Dover-based P&O Ferries says it is business as usual despite the soaring debt crisis of its parent company in Dubai.

The cross-Channel operator said today (Monday) that the situation posed no risk to its operations or its two new ferries being built in Finland at a cost of £360m and due to come into service in 2010 and 2011.

P&O is owned by Dubai World, a conglomerate of hundreds of companies, many of them in the property sector. Last week, the Dubai government revealed that it was asking creditors of Dubai World, said to have debts of some £38bn, to agree a debt freeze while the state-owned company was restructured.

Ferry leaving Dover
Ferry leaving Dover

It asked for a delay in repaying £2.1bn of debt due from Nakheel, the government-owned property group. Oil-rich Abu Dhabi had been expected to bail out its neighbouring emirate but insisted it would be selective in its financial help.

The announcement caused jitters in stock markets around the world, and there were record falls when the stock exchange in the United Arab Emirates opened after the Eid religious holiday.
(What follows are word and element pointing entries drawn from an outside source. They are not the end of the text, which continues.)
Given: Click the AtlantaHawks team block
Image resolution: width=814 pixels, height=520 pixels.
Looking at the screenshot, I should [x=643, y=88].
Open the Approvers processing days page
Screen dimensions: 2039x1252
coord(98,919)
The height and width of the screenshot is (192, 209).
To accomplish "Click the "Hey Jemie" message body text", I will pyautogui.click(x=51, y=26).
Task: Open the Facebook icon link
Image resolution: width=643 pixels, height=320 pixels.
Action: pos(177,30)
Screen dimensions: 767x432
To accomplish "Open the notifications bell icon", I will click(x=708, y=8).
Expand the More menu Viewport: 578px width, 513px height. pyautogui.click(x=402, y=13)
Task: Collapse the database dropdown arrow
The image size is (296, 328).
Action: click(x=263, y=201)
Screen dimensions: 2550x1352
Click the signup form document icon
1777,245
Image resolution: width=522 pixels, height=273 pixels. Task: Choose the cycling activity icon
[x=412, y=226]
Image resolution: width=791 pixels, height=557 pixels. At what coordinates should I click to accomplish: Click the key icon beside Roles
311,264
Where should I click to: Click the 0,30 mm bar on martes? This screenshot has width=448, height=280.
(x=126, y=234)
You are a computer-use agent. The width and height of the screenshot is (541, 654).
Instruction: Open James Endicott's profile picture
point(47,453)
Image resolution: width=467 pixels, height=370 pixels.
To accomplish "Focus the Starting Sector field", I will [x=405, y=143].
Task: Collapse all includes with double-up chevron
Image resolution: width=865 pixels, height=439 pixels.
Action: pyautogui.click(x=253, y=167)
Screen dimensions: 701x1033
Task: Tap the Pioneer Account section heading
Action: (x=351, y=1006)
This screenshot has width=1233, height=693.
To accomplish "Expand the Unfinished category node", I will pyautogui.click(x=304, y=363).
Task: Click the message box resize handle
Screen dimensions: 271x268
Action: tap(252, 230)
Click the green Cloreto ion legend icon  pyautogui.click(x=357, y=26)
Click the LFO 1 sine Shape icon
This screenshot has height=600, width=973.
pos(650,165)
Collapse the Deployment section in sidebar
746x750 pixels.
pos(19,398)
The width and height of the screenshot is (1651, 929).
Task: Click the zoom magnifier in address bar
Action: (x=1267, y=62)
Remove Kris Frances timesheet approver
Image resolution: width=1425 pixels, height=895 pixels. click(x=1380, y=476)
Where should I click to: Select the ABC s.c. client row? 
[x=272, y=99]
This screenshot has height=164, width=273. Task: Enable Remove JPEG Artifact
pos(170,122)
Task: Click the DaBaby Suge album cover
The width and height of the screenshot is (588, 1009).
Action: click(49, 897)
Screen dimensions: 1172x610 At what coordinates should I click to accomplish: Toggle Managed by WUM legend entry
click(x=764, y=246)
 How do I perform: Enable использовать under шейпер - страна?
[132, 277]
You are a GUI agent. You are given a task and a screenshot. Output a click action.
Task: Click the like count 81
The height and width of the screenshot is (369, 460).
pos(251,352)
A P&O spokesman said the owners left the company to make its own decisions and funding arrangements, the ferry operation was a profitable company and that is what the owners wanted to hear.

“Our financing does not rely on support from our owners Dubai World,” he said. “If we want money to build new ships, we go and raise it ourselves, we don’t go to Dubai World.”

Website bloggers have been speculating that the crisis could trigger a sale of P&O. But the spokesman said there was absolutely no evidence for this. In the context of the colossal overall Dubai World debt, P&O was a relatively small operation. “It’s difficult to see why they would want to get involved. It’s not that they’re hands-off, in terms of the day-to-day business, all they are interested in is if we turn a profit.”

Dubai World - its strapline is “The Sun Never Sets on Dubai World” - bought P&O in 2006 for £3.9bn. The tiny desert sheikdom of Dubai has been gripped by a property boom over the past few years, but there have been signs in recent months that it was heading for a crash.